• Textvorlage:
Herrschaftsweitergabe, Konfliktregelung und Familienorganisation im fürstlichen Hochadel
Das Beispiel der Wettiner von der Mitte des 13. bis zum Beginn des 16. Jahrhunderts
Jörg Rogge
Gegenstand dieser Untersuchung sind Organisation und Praxis der Herrschaftsverteilung und -weitergabe an die jeweils nächste Generation bei den Wettinern – ein zentrales Problem der hochadeligen Vergesellschaftung. Dabei 8interssiert insbesondere die Regelung der in diesem Zusammenhang auftretenden Schwierigkeiten. Wie regelten die Familienmitglieder Interessenkonflikte untereinander? Wie stellten sie Übereinstimmung her und mit Hilfe welcher Verfahren wurde die gefundenen Einigkeit gesichert? Wie entwickelten sich für alle Mitglieder der Familie verbindliche Verhaltensnormen und wie wurden sie durchgesetzt? Familien bzw. Dynastien sind als gesellschaftliche Tatsachen doppelt konstituiert: durch Geburt und Heirat – also biologisch und rechtliche definierbare Faktoren – und durch die Zuweisung von Sinn an Dinge und die Deutung bzw. Interpretation von Handlungs- und Verhaltensweisen durch Kommunikation, wodurch die Binnenorganisation der fürstlichen Familie immer wieder neu hergestellt wurde. Die Kommunikationspraxis der Wettiner steht deshalb im Mittelpunkt der Untersuchung. Wie sich die Dynastie als Rechtsverband einerseits und als Normengemeinschaft andererseits konstituierte, wird anhand von Quellen verfolgt, in denen die Kommunikation der Wettiner über ihre Familienorganisation und die Herrschaftsweitergabe einen Niederschlag gefunden hat: vor allem Familienverträge, Testamente und Briefe. Doch nicht nur die Verständigung untereinander über die Probleme der Herrschaftsweitergabe, sondern auch die gefundenen und praktizierten Regelungen waren für die verschiedenen Techniken und Möglichkeiten zur Konfliktregelung und Durchsetzung der dynastischen Räson – von der Installation einer Brüdergemeinschaft bis hin zur Teilung des Herrschaftsbereiches – vorgestellt und ihre Wirkung auf die weitere Entwicklung der Dynastie geprüft. Die wettinische Kommunikation über die dynastischen Ordnungsvorstellungen sowie ihre Praxis der Herrschaftsweitergabe und Konfliktregelung werden mit der entsprechenden Praxis der Habsburger, Wittelsbacher, Hohenzollern und Welfen verglichen, um herauszuarbeiten, was spezifisch wettinisch und was allgemeiner Standard im Hinblick auf Hausordnungen und Familienorganisation in den Fürstendynastien des Reiches war. Eine genealogische Tafel der Wettiner und drei geographisch-politische Karten sowie ein ausführliches Register (Orte, Personen, Sachen) erhöhen wesentlich die Benutzbarkeit dieser Monographie.

• Aufgabe:
Mit der Praxis welcher Fürstendynastien wird das Vorgehen der Wettiner in dem Text über die Herrschaftsweitergabe verglichen? Die Zeilen haben hiermit nichts zu tun.

• Zeilenauszüge:
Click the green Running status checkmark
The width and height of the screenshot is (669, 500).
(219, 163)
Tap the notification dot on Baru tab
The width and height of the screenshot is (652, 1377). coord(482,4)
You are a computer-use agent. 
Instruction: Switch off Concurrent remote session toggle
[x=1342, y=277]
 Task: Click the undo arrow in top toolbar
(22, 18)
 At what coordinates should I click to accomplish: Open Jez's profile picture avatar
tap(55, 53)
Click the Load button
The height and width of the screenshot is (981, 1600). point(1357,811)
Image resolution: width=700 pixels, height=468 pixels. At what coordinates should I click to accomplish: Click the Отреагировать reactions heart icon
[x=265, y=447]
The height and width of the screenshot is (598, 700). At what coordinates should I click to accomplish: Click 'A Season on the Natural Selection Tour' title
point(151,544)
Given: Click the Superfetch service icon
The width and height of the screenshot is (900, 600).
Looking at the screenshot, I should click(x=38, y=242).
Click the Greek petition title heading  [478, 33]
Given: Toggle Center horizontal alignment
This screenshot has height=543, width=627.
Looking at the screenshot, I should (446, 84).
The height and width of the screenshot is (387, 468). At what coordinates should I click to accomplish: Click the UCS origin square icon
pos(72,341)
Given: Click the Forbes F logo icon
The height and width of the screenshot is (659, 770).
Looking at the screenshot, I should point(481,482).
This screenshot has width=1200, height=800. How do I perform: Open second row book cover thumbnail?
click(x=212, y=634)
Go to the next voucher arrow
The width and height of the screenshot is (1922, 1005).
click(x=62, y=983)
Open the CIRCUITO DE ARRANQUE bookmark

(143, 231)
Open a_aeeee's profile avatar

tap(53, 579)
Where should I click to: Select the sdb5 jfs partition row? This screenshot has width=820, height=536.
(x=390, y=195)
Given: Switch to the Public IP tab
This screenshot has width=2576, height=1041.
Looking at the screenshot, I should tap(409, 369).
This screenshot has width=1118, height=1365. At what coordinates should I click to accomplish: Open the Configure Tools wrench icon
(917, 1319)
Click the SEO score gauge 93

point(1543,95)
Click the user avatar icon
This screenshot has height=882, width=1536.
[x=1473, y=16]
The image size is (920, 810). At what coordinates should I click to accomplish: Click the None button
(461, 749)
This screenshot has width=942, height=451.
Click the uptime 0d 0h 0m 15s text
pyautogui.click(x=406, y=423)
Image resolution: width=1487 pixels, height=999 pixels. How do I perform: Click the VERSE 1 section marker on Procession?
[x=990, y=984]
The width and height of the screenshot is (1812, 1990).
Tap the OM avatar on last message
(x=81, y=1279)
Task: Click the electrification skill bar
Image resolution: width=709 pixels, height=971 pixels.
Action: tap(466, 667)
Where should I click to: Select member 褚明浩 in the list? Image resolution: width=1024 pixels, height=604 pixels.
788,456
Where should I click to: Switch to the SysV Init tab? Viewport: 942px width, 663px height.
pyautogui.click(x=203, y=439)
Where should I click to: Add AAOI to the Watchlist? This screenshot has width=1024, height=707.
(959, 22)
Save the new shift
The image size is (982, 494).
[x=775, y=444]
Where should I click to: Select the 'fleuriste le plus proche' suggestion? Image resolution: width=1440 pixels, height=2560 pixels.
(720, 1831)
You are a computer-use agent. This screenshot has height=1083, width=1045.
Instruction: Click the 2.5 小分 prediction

• Musterlösung:
Mit der Praxis der Habsburger, Wittelsbacher, Hohenzollern und Welfen.